What’s a termite lifespan?
There’s no simple answer to this one. It depends. The species, life-type, wear and tear, the colony’s health–all these things affect the potential for a termite’s long life. A worker or soldier termite can live to about three years in my lab, but most probably only live a year or so in the wild. They can also get killed soon after starting work and so, on average, many only last a few months. A reproductive female, the termite queen is something quite different. In some mound-building species queens are reported to last more than 40 years, perhaps several decades more! The reproducing males also last a long time (pdf). This would likely make them the longest-living insects.
As usual, though, termite reality is stranger than we first thought. Imagine an amoeba, a superbly simple single-celled animal. If one splits (binary fission), producing two individuals, is the original one alive or dead? I think it is still alive. Do we think the same if the animal is multicellular and reproduces less simply? The issue arises with termites.
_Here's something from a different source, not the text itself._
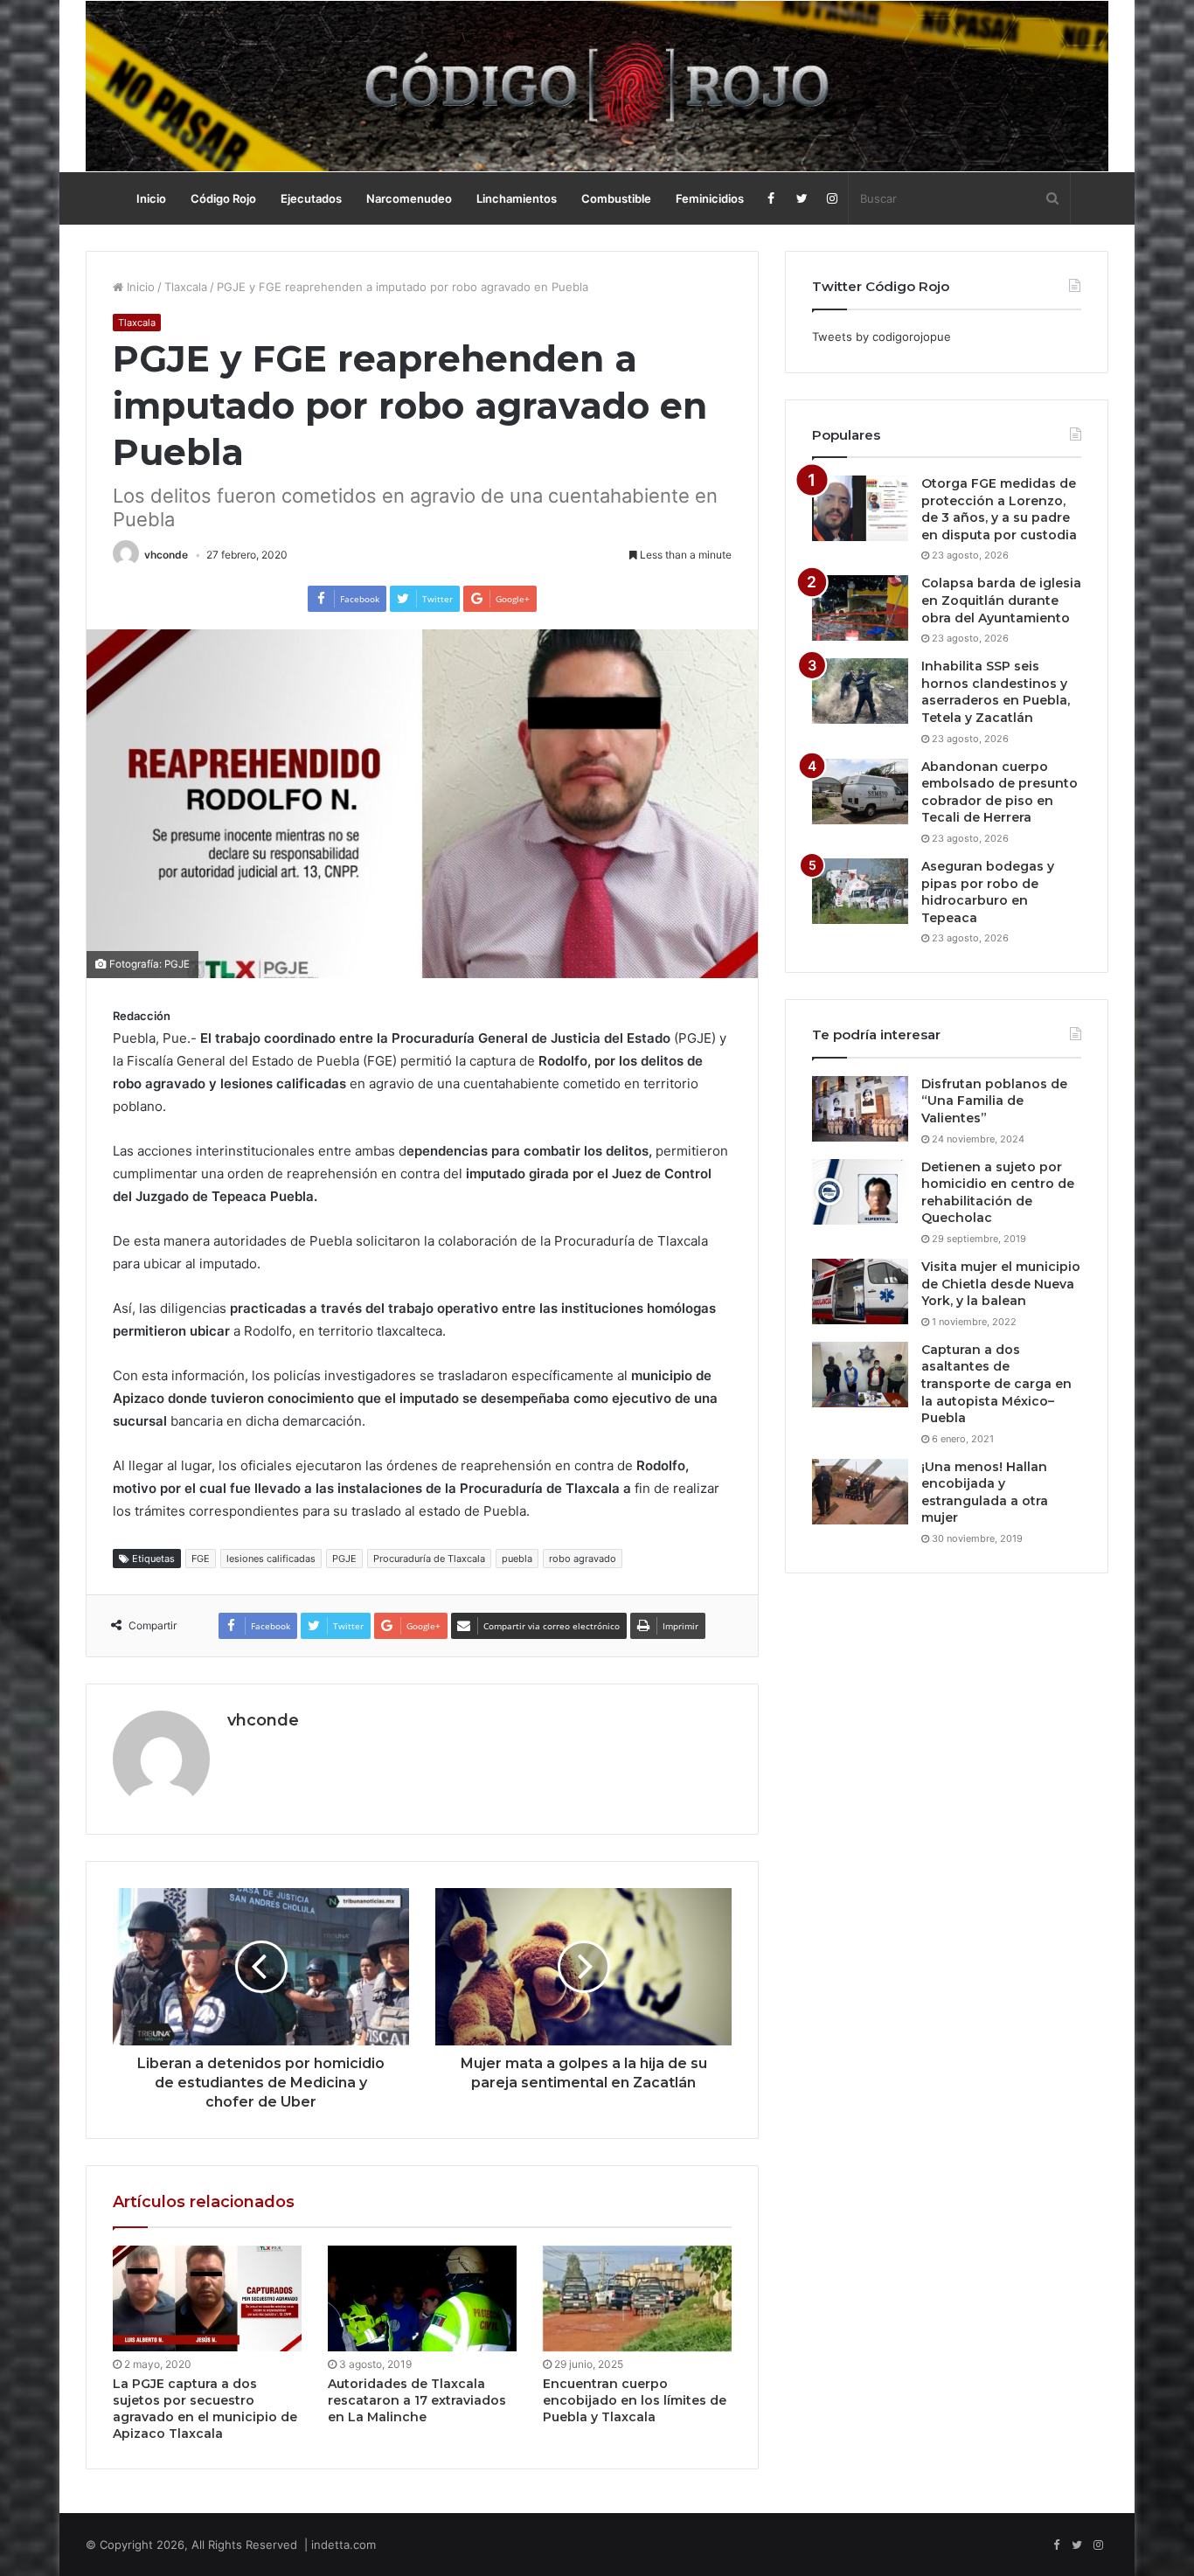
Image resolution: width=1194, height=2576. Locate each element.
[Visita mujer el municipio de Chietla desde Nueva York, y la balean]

Japanese and American researchers looking at the DNA of countless individual termites in a large number of colonies have shown that the some termites of the genus Reticulitermes, have queens that can reproduce themselves parthenogenetically (without using male input ~ see this pdf). Almost a self-clone. So the queen’s genes go marching on. Oddly, their research shows the male genes in the colony to be fairly constant, meaning that they have also likely discovered that kings (male reproductives) individually last longer than females.